# Feedback Please: BACHMANN G SCALE CLIMAX , & BACHMANN G SCALE 36 TON-2 TRUCK SHAY



## RUDYSMALLET (Feb 7, 2011)

I buy LGB locomotive, never have owned Bachman and never seen one in Real. I know some you owned different Brand Model.
What can you say about this Models.
Feedback Please: BACHMANN G SCALE CLIMAX , & BACHMANN G SCALE 36 TON-2 TRUCK SHAY

By the way, How do you post a picture ? in this Forum. can sombody point a lead...

I appreciate the reply.
Rudy


----------



## East Broad Top (Dec 29, 2007)

Which version of the Climax? The older version or the one that's just been released? (i.e., the one that will cost you $300 or the one that will cost you $700?) Aesthetically they're very similar, and both very well done. The new version comes with a number of different stacks and coal and oil loads for the fuel bunker so you can customize your loco to a degree. Mechanically the new one is a vast improvement over the old with brass gearing and ball bearings on the axles. It runs very smoothly and quietly. (Coincidentally, the ebay ad at the bottom of the page is currently showing a Climax. That's the old version.) 

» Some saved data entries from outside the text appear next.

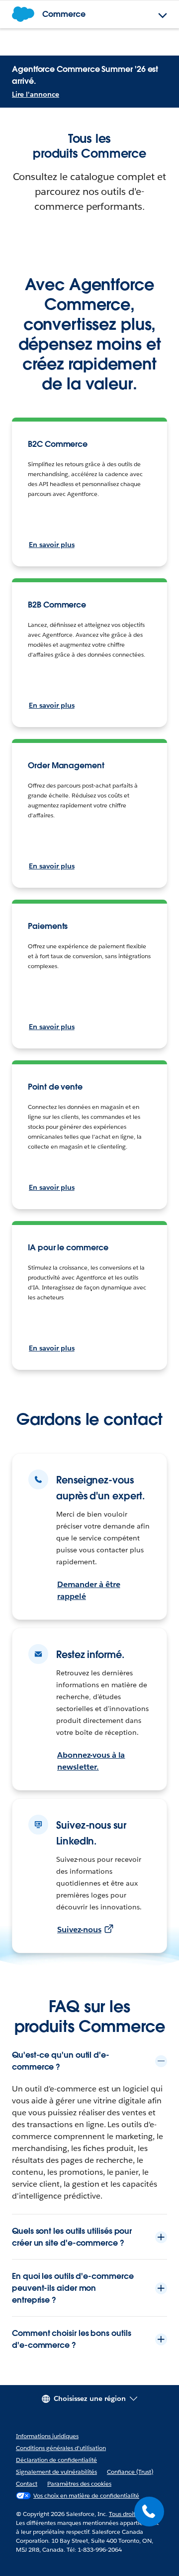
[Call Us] (149, 2511)
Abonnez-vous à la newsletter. (91, 1761)
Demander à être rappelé (88, 1590)
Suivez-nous (79, 1929)
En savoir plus (52, 544)
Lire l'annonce (35, 94)
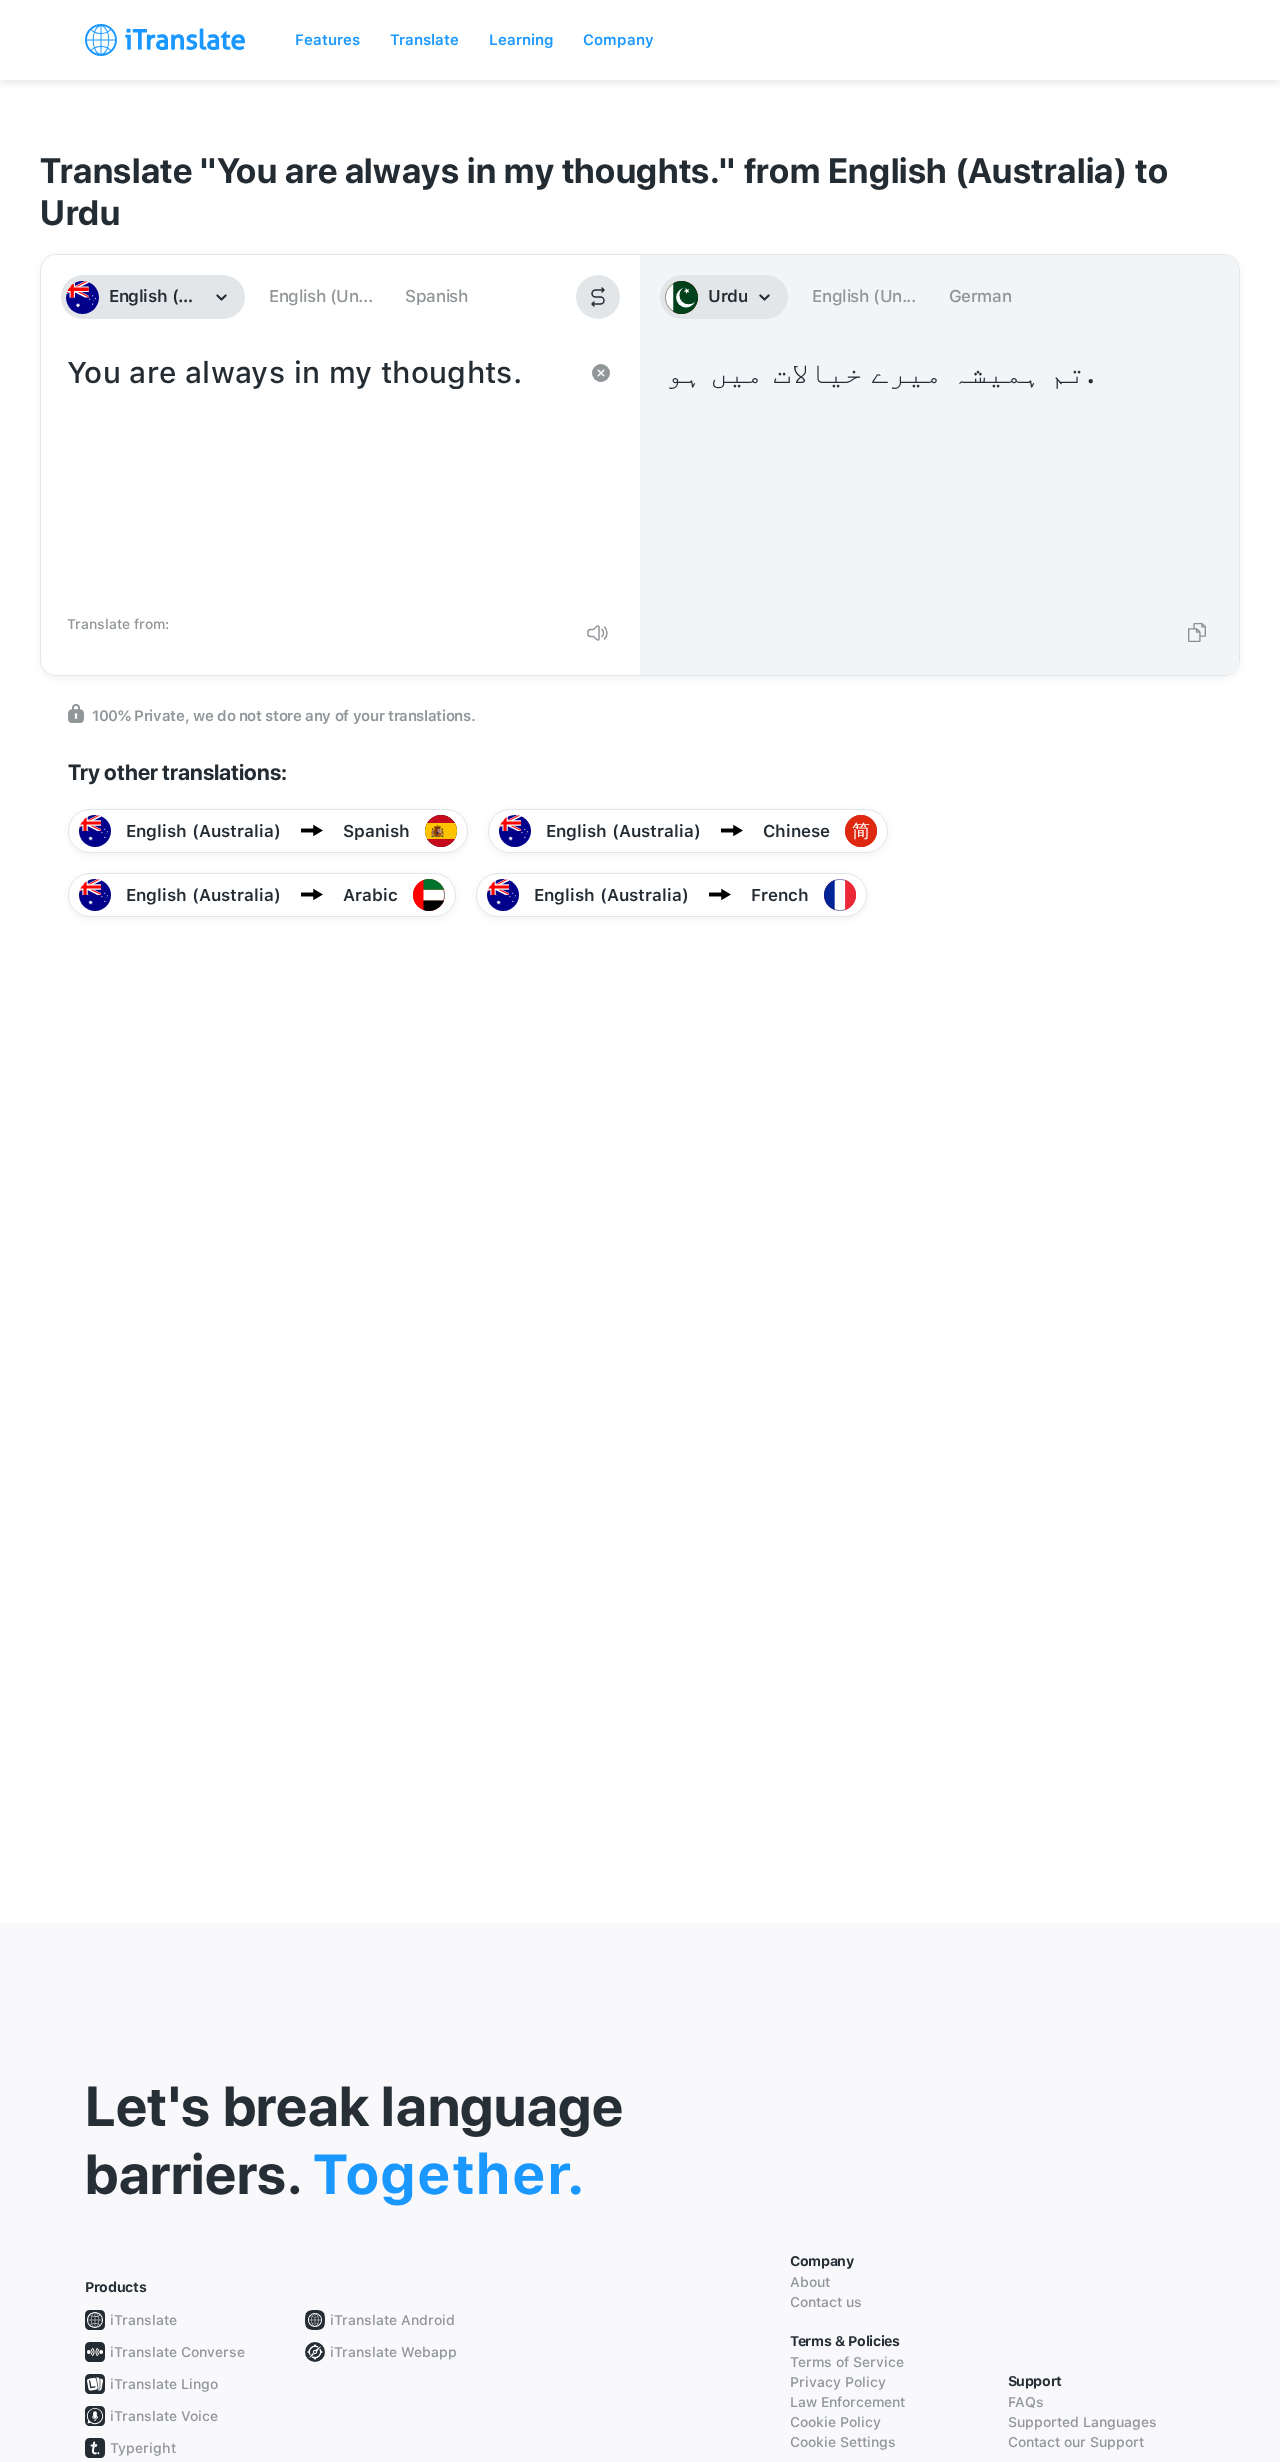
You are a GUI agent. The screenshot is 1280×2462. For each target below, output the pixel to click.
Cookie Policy (835, 2422)
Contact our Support (1076, 2442)
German (980, 296)
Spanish (436, 296)
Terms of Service (847, 2362)
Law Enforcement (847, 2402)
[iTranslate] (165, 40)
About (810, 2282)
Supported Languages (1082, 2422)
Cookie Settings (843, 2442)
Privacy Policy (838, 2382)
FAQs (1026, 2402)
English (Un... (320, 296)
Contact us (826, 2302)
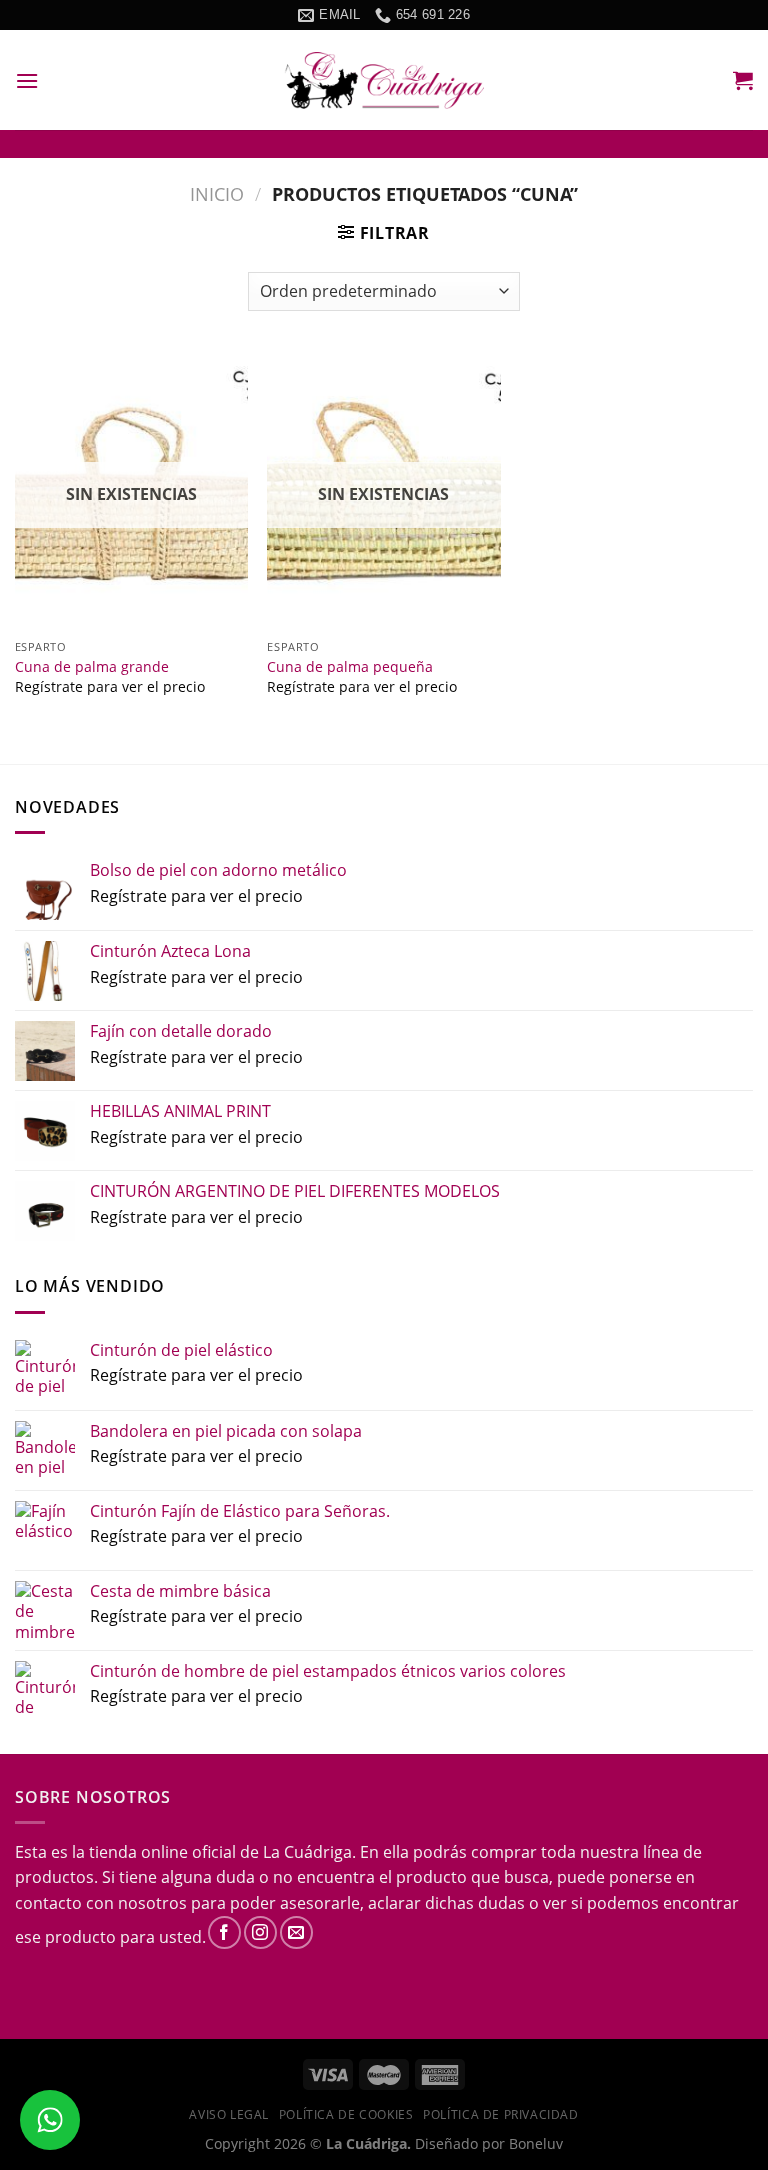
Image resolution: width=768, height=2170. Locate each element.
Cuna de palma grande (92, 667)
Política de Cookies (346, 2114)
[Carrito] (743, 80)
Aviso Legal (229, 2114)
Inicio (217, 193)
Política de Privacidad (500, 2114)
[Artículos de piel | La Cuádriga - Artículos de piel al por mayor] (384, 80)
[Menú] (27, 80)
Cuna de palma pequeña (350, 667)
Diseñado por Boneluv (487, 2143)
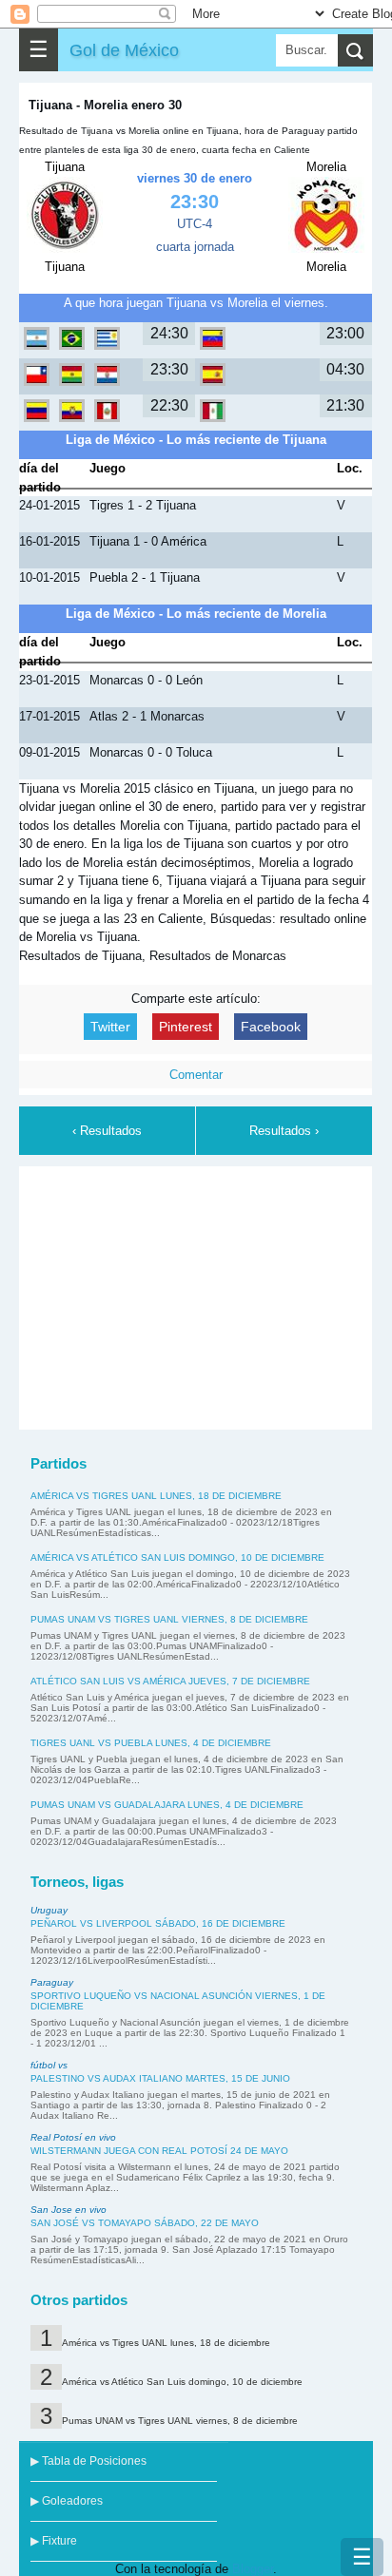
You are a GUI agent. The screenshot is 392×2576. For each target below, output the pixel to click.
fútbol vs (49, 2065)
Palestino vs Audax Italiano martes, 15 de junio (160, 2078)
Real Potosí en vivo (73, 2137)
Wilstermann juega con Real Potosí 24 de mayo (159, 2150)
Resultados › (284, 1131)
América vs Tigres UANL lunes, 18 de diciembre (156, 1495)
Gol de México (124, 50)
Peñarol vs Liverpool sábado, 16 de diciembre (157, 1923)
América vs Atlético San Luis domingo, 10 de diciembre (177, 1557)
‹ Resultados (107, 1131)
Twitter (110, 1026)
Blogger (252, 2569)
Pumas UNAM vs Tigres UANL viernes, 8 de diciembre (169, 1619)
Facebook (271, 1026)
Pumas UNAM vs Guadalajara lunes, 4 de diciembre (167, 1804)
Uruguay (49, 1910)
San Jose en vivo (68, 2209)
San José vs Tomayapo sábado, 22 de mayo (144, 2223)
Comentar (196, 1074)
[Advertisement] (196, 1294)
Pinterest (185, 1026)
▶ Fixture (53, 2541)
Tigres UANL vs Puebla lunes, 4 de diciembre (150, 1743)
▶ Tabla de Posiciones (88, 2461)
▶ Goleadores (66, 2501)
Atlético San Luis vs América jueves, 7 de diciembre (170, 1681)
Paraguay (51, 1982)
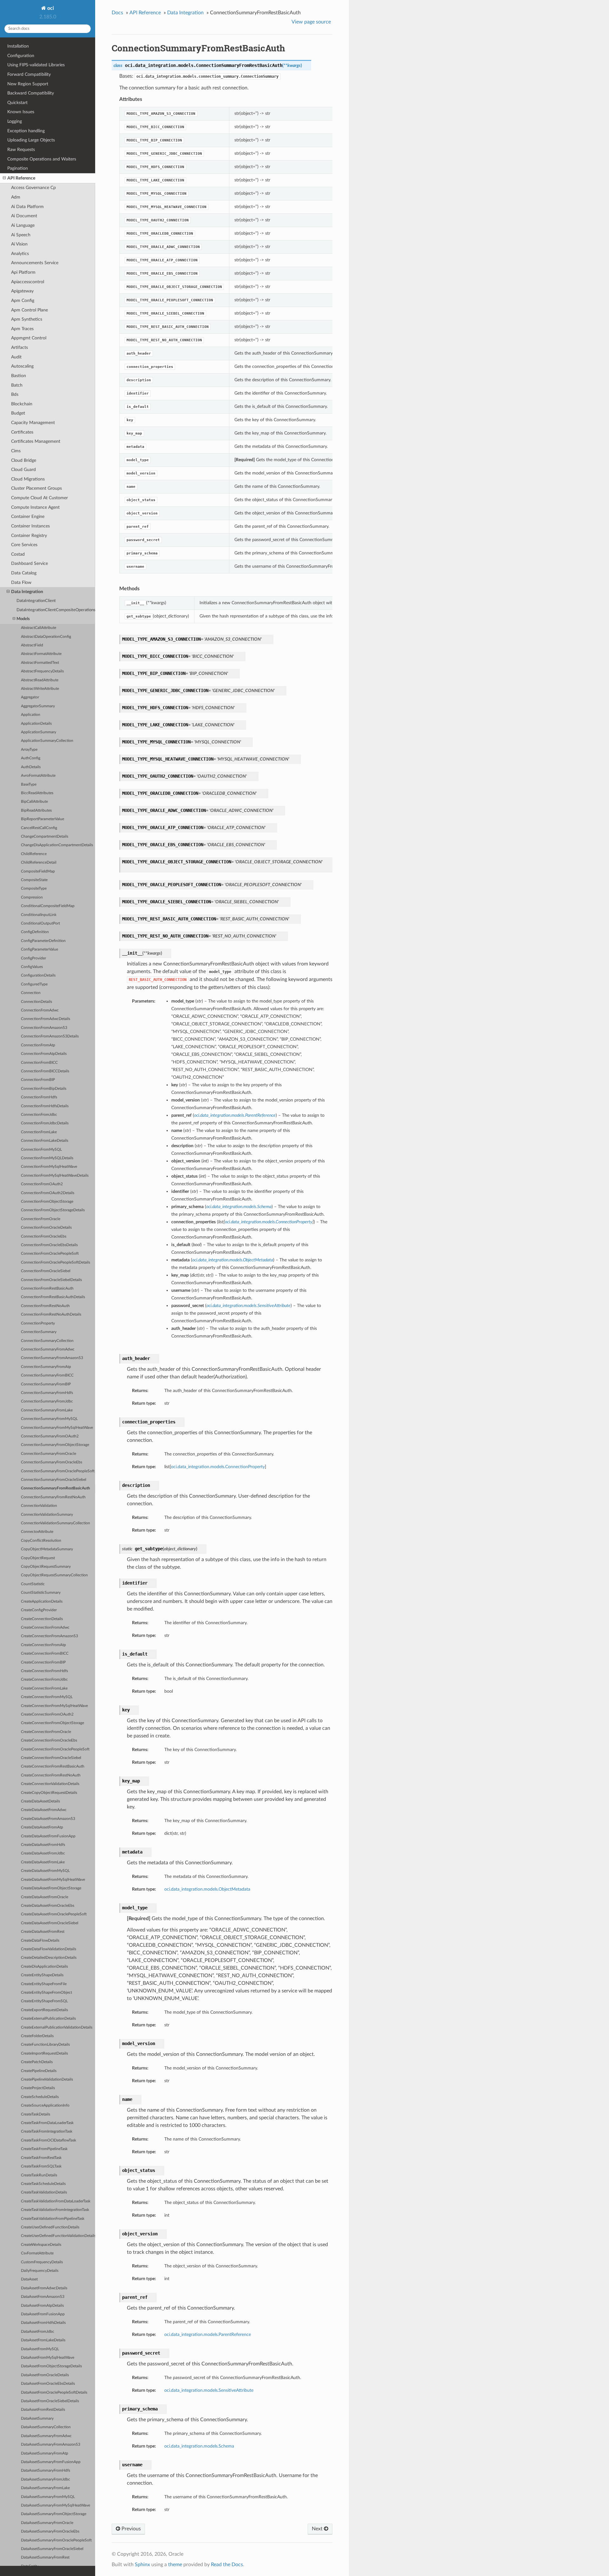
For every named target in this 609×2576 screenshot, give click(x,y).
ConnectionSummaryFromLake (47, 1410)
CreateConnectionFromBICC (45, 1653)
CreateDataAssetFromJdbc (43, 1853)
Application (30, 714)
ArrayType (29, 749)
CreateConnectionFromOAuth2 (47, 1714)
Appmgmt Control (28, 338)
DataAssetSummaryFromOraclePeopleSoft (56, 2540)
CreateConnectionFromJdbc (44, 1679)
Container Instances (30, 526)
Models (23, 619)
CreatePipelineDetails (38, 2071)
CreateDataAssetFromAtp (42, 1827)
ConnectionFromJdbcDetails (45, 1123)
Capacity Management (33, 422)
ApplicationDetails (36, 723)
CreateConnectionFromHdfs (44, 1671)
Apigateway (22, 291)
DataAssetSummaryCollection (46, 2427)
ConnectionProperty (38, 1323)
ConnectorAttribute (37, 1531)
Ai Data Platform (27, 206)
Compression (32, 897)
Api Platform (23, 272)
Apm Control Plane (29, 310)
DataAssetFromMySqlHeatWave (47, 2357)
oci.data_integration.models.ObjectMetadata (207, 1889)
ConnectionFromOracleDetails (46, 1227)
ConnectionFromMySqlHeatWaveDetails (54, 1175)
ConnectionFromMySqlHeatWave (49, 1166)
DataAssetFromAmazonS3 (42, 2296)
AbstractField (32, 645)
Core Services (24, 544)
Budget (18, 413)
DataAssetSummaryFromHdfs (45, 2470)
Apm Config (22, 300)
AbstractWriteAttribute (40, 688)
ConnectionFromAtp (38, 1045)
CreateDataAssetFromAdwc (44, 1810)
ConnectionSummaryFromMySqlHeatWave (57, 1427)
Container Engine (27, 516)
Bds (14, 394)
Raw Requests (21, 149)
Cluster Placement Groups (36, 488)
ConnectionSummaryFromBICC (47, 1375)
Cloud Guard (23, 469)
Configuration (20, 55)
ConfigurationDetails (38, 975)
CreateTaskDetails (35, 2114)
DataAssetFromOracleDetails (45, 2375)
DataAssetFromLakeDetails (43, 2340)
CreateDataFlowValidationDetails (48, 1949)
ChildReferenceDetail (38, 862)
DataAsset (29, 2279)
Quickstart (17, 102)
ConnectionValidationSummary (47, 1514)
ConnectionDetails (36, 1002)
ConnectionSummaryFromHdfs (47, 1393)
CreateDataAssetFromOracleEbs (47, 1905)
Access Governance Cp (33, 187)
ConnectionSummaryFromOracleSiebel (53, 1479)
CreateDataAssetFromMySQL (45, 1871)
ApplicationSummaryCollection (47, 740)
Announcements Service (34, 262)
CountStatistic (33, 1584)
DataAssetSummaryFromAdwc (46, 2436)
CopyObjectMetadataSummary (47, 1549)
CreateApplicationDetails (41, 1601)
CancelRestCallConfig (39, 828)
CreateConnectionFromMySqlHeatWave (54, 1706)
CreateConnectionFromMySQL (47, 1697)
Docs (117, 12)
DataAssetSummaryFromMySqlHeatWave (55, 2505)
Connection (31, 993)
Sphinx (142, 2564)
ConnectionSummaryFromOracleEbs (51, 1462)
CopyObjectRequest (38, 1558)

So long as the Shay has the newer production trucks, you should be good there. I forget how you tell the difference, but unless you're buying someone's used Shay, the chances are good that it's got the updated trucks. I've only seen them run at shows, but they've got a good reputation. 

As for posting photos, look at the top of the Photography forum for instructions. Your photo has to exist on the web somewhere, if your ISP gives you space, or if you're a 1st-class member here, or Photobucket, etc. Also, PLEASE limit your photos to 800 pixels wide. 

Later, 

K


----------



## cape cod Todd (Jan 3, 2008)

Hi Rudy 
I have a climax the older one and a 38 ton 2 truck shay and they are both great engines. Compared with a couple of LGB I have, a 2 4 0 and a Forney, the Bachmann engines blow the LGB away with detail and pulling power. The bachmann might not be as robust and long lived as the German made engines but they should give you good long service as long as you keep all the little moving parts lubricated. The smoke units on the LGB are better than the Bachmann. The Bachmanns have cool fireboxes that flicker. Both Shay and Climax are 1:20 scale but the Climax is naturally smaller and will look not so out of place as the Shay will next to your LGB units. 
The 38 ton shay came with the upgraded trucks whereas the 36 ton can be upgraded with the metal ones but I believe they are about $125+ in addition to the engine. There are a few Climax engines coming up on Ebay and they usually go for around $300. Pick one up you will not be dissapointed and if you are then you can resell, they hold their value well. 
Todd


----------



## George Schreyer (Jan 16, 2009)

if you want info on the older models, go to the links below. I have no experience with the newer ones. 

http://www.girr.org/girr/tips/tips1/shay_tips.html 
http://www.girr.org/girr/tips/tips5/climax_tips.html


----------